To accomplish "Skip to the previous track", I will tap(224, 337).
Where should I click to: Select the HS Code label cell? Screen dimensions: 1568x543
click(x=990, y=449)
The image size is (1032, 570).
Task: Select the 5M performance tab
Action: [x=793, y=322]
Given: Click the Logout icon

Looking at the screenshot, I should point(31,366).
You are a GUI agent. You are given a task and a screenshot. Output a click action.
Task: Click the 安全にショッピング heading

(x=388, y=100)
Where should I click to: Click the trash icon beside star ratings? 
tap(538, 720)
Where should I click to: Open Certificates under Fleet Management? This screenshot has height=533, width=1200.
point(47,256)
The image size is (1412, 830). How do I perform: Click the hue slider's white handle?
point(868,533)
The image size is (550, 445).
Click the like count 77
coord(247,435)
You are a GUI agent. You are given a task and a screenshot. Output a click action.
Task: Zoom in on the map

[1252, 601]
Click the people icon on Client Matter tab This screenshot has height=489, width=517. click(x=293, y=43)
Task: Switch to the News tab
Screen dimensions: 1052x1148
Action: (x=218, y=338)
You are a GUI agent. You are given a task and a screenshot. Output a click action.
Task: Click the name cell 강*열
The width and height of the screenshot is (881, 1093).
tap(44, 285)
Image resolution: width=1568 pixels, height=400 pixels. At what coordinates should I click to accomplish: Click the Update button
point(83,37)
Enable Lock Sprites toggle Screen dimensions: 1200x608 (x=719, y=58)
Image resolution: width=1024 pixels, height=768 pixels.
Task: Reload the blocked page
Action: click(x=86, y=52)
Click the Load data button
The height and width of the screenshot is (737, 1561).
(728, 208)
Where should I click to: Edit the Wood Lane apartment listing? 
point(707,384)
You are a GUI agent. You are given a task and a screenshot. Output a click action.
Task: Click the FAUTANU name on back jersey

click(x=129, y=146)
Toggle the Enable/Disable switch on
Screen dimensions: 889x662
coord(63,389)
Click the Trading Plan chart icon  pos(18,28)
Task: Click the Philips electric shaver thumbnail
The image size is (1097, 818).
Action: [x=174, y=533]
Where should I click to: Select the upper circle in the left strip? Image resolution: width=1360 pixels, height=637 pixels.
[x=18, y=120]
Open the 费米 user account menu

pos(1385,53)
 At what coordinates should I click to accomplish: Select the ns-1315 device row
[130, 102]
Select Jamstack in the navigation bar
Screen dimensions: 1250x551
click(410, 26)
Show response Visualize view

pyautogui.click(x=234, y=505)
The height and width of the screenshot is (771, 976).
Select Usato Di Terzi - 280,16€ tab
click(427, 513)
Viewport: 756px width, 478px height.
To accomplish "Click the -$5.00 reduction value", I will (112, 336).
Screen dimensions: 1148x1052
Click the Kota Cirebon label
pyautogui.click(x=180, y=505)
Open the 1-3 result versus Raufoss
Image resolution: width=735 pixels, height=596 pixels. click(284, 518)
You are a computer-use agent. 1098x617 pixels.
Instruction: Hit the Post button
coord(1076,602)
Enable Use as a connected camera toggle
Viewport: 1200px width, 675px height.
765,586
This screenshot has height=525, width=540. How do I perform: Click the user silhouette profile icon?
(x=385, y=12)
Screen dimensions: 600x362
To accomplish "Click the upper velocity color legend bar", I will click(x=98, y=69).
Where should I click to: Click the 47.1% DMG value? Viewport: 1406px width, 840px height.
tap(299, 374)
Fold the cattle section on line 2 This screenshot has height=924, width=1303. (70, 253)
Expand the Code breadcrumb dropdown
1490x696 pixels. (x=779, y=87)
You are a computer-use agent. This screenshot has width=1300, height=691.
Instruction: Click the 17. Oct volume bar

**Assignment**
Lines that hold the word "computer" are the ones to copy from the entries above.

**Task answer**
You are a computer-use agent. 1098x617 pixels.
You are a computer-use agent. This screenshot has width=1300, height=691.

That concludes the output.